▸ Exercise instructions
Starting with the line that contains "Where should I", return every line through the end of the listing below exactly as written. Omit the pictures.
Dataset extract: Begin
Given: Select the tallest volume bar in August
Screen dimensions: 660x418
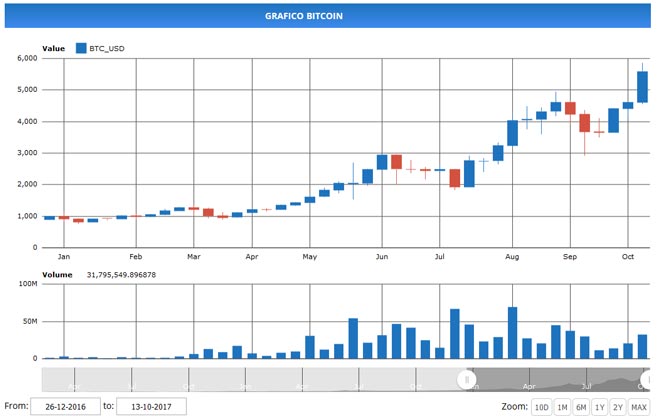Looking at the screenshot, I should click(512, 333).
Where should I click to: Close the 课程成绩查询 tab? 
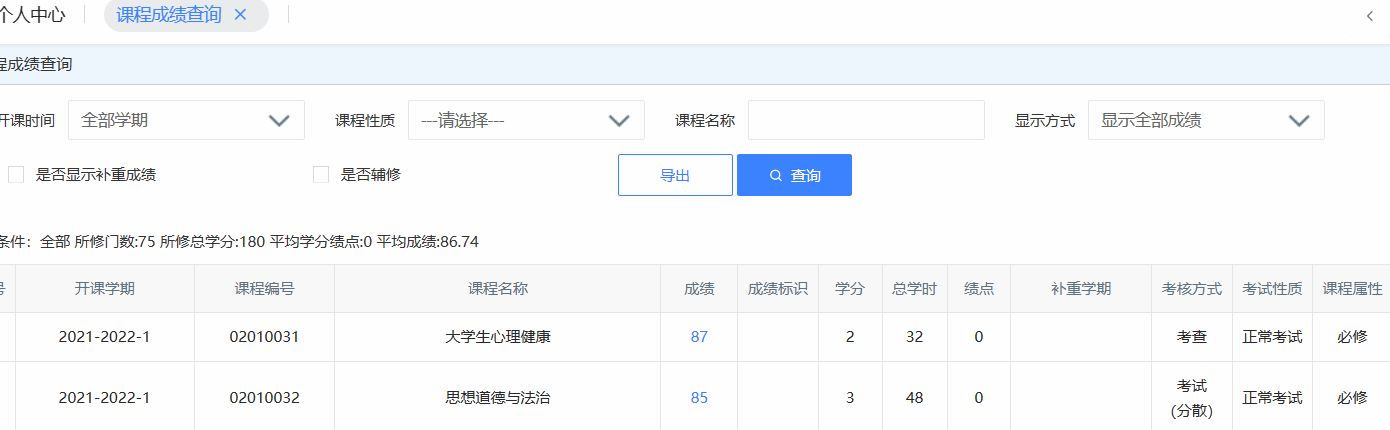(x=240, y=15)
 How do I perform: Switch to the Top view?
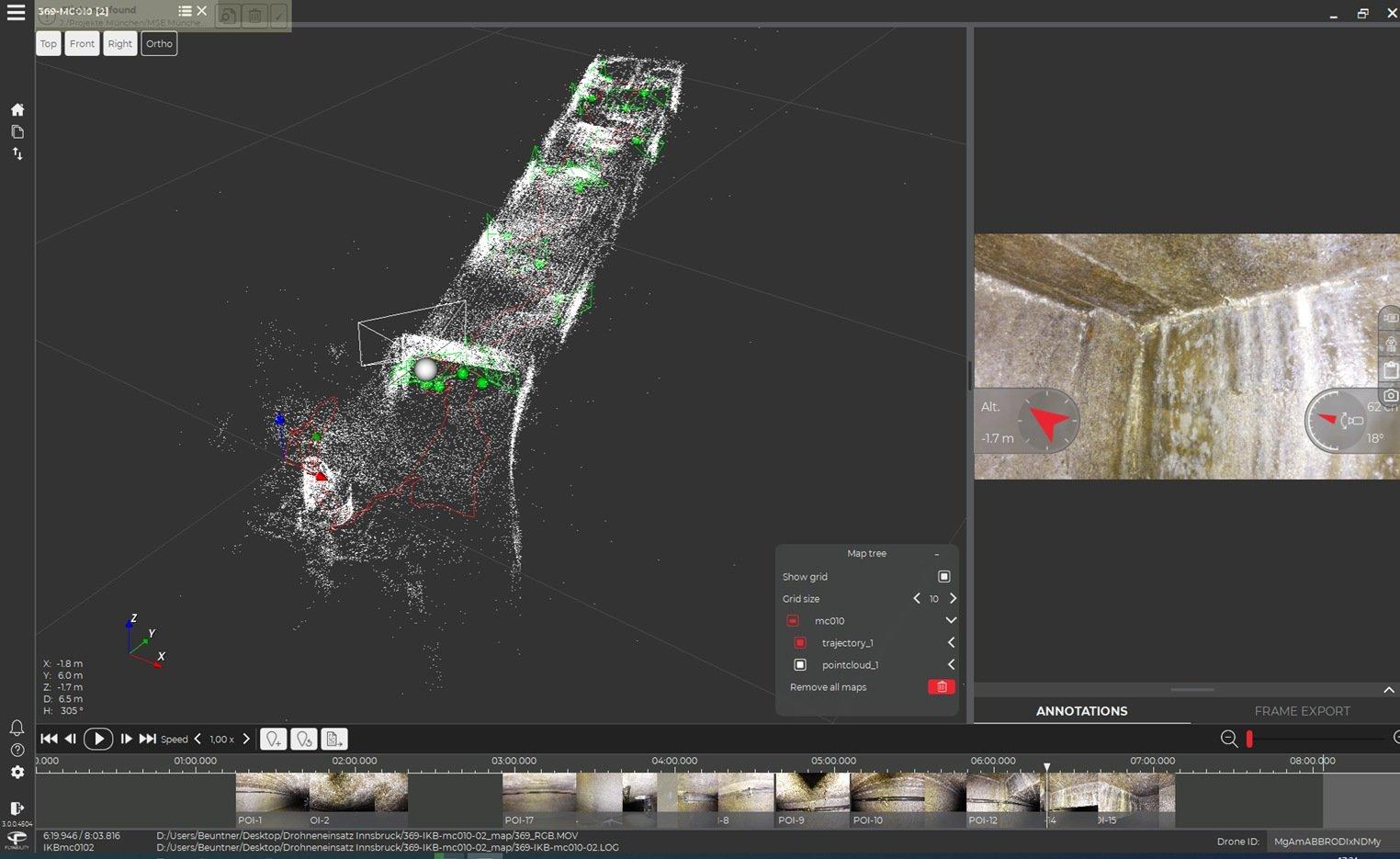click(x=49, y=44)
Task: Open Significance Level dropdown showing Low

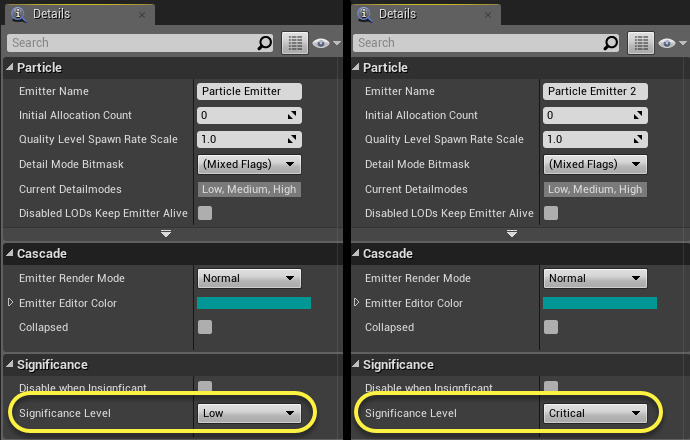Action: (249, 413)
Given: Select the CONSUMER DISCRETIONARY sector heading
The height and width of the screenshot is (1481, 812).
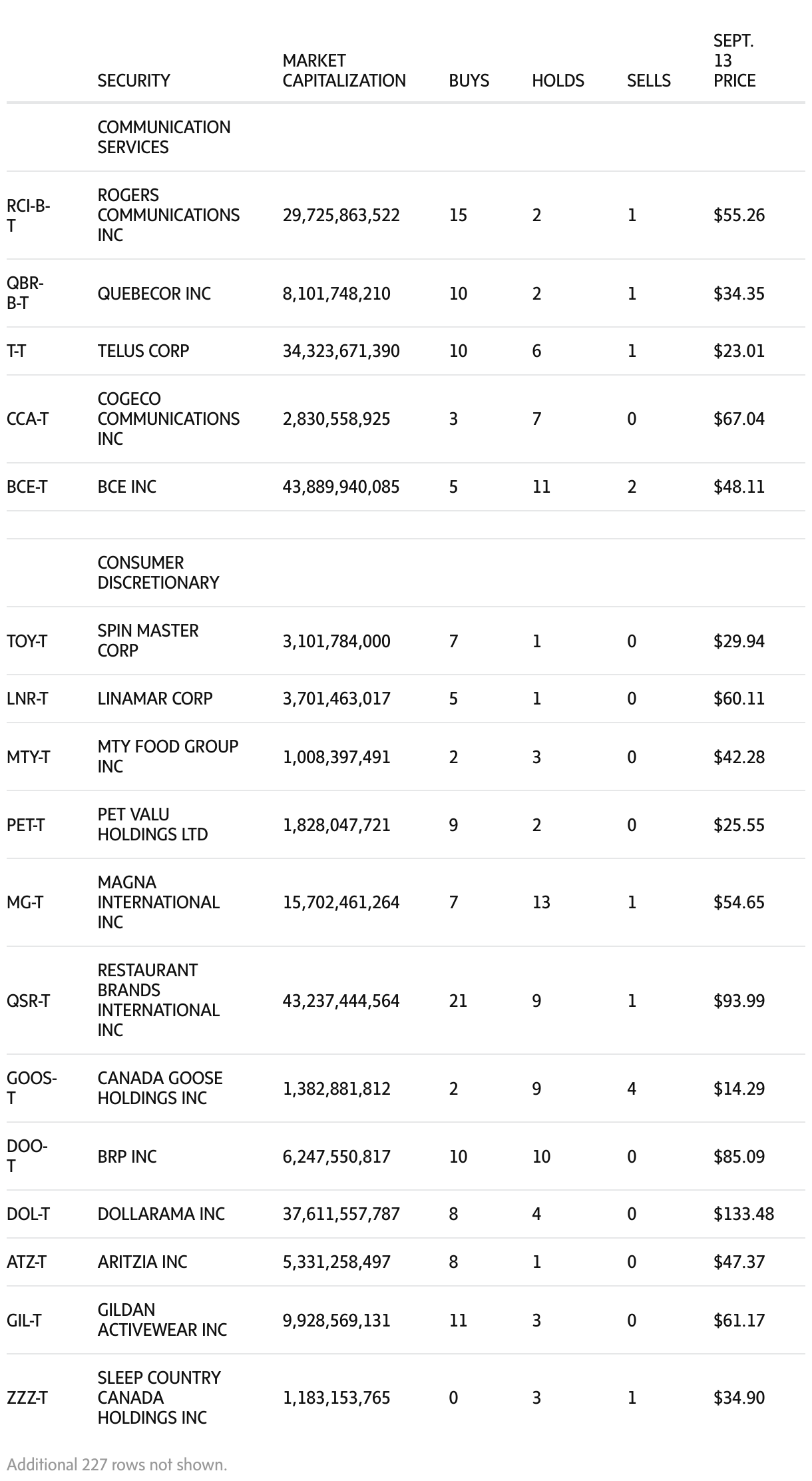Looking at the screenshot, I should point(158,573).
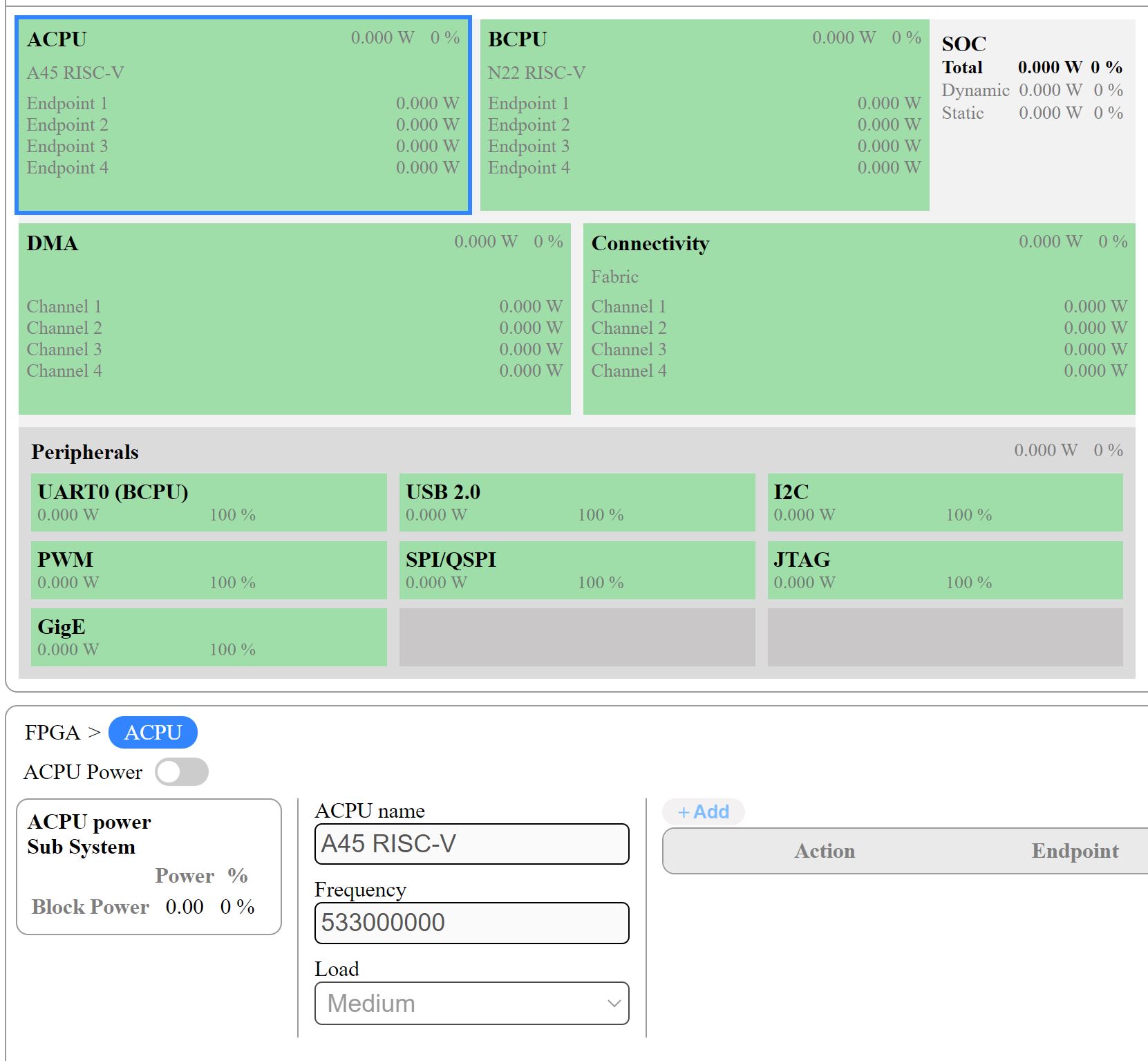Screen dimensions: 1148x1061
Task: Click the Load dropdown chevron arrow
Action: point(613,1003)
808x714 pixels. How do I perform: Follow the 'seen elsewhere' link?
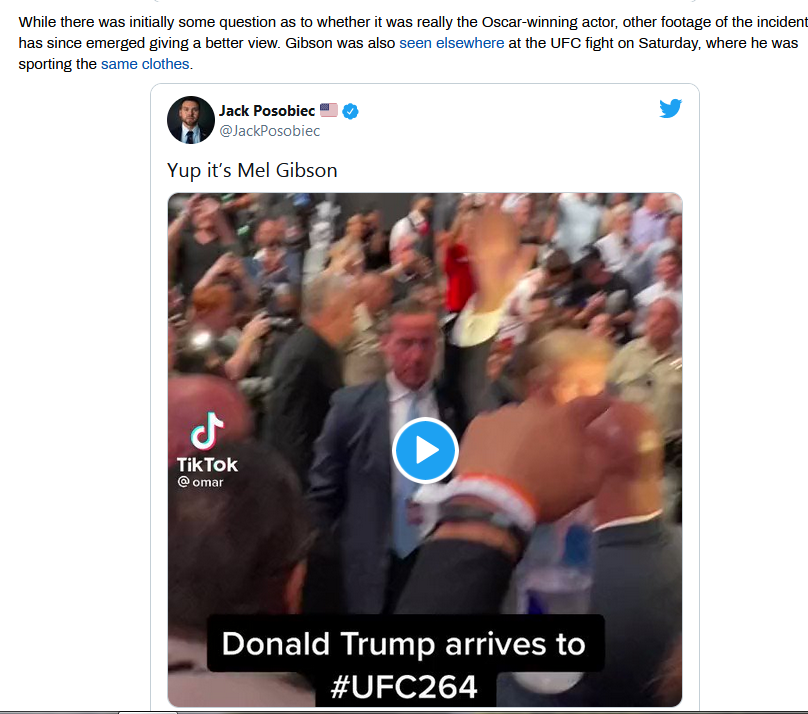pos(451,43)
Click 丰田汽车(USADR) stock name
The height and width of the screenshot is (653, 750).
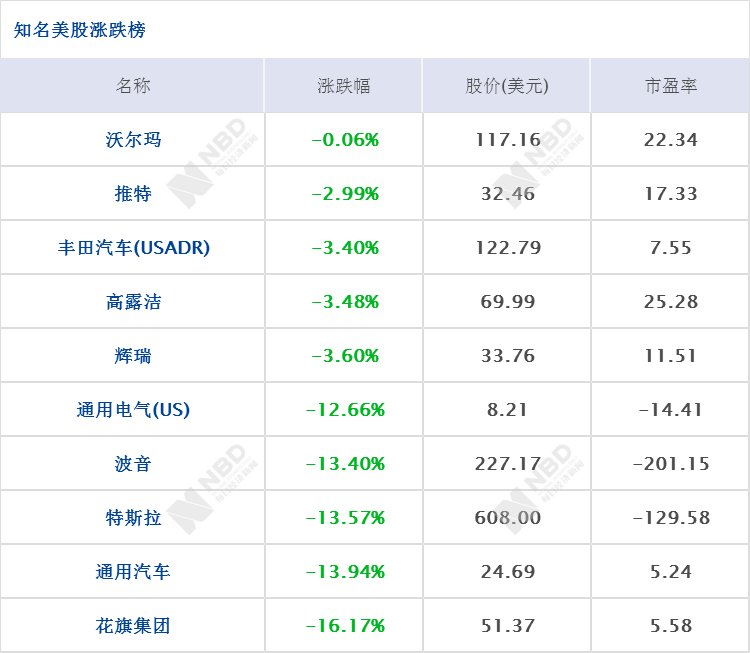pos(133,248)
Dataset extract: End
▸ Completed task
Where should I click to: Close the 课程成绩查询 tab? 
(x=240, y=15)
 How do I perform: Switch to the Top view?
click(x=49, y=44)
Task: Open Significance Level dropdown showing Low

Action: (249, 413)
Given: Select the CONSUMER DISCRETIONARY sector heading
The height and width of the screenshot is (1481, 812).
Looking at the screenshot, I should point(158,573).
Screen dimensions: 1148x1061
Task: Click the Load dropdown chevron arrow
Action: point(613,1003)
808x714 pixels. How do I perform: Follow the 'seen elsewhere' link?
pos(451,43)
Click 丰田汽车(USADR) stock name
The height and width of the screenshot is (653, 750).
pos(133,248)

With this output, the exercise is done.